**Exercise objective**
Pull out each line below that contains the word "date", and copy it in full. Match case exactly.

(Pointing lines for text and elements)
* Begin *
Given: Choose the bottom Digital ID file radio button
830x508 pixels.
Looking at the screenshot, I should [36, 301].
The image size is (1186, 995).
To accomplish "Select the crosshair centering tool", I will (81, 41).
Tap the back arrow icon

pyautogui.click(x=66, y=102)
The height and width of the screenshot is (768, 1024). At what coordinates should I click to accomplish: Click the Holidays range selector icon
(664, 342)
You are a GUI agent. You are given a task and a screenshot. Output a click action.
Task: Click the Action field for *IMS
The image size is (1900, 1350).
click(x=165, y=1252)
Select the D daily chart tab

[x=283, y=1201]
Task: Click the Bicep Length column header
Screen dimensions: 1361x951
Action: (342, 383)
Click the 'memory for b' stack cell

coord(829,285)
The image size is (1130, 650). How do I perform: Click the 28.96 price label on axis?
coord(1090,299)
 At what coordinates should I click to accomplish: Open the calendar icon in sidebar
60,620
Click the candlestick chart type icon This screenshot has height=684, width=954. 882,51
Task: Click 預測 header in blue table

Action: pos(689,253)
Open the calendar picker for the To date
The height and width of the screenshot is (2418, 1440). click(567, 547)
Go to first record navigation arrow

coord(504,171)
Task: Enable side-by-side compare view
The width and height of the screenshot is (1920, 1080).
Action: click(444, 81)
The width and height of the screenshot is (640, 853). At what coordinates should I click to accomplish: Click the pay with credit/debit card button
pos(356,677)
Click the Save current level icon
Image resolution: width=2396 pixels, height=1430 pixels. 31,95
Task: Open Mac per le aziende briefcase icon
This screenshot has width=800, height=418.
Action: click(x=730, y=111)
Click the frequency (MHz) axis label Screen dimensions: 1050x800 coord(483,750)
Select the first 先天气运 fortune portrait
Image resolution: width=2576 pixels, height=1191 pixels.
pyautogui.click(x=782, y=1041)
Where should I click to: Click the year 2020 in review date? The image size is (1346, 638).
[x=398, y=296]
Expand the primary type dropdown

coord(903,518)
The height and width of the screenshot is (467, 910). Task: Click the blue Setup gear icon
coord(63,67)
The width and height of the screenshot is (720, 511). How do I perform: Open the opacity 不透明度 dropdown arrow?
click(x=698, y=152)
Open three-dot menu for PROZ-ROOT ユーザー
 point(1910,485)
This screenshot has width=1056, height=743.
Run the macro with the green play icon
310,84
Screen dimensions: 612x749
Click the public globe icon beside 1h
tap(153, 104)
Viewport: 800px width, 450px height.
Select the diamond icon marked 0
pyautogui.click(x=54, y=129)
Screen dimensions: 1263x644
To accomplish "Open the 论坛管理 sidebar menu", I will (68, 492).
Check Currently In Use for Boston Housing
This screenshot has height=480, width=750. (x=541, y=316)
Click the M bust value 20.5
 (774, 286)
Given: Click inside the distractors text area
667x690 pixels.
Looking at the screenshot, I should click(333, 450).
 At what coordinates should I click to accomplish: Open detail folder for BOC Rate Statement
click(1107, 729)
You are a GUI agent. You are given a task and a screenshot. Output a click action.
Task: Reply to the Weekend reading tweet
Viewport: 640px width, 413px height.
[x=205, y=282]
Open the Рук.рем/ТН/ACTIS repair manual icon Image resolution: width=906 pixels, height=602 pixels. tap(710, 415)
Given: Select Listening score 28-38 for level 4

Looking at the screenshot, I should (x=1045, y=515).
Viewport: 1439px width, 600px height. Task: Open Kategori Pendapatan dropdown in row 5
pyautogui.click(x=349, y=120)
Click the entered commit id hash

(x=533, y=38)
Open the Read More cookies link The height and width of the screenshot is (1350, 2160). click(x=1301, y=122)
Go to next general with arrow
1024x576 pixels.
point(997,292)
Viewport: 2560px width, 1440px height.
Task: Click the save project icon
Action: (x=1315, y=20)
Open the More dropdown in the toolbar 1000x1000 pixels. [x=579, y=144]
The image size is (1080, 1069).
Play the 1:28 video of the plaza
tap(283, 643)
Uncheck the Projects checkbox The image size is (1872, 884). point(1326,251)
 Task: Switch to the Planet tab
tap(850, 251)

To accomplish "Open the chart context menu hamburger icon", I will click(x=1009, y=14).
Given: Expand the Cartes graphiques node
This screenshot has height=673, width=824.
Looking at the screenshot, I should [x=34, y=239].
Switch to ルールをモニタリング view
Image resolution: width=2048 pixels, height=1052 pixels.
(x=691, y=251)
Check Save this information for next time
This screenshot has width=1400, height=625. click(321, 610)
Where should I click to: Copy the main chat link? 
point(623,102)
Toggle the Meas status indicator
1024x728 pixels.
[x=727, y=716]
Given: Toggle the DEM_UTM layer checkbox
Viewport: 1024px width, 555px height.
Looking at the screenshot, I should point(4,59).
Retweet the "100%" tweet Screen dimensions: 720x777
* End *
**Exercise answer**
Open the calendar picker for the To date
Where should I click to: Click the year 2020 in review date? The image size is (1346, 638).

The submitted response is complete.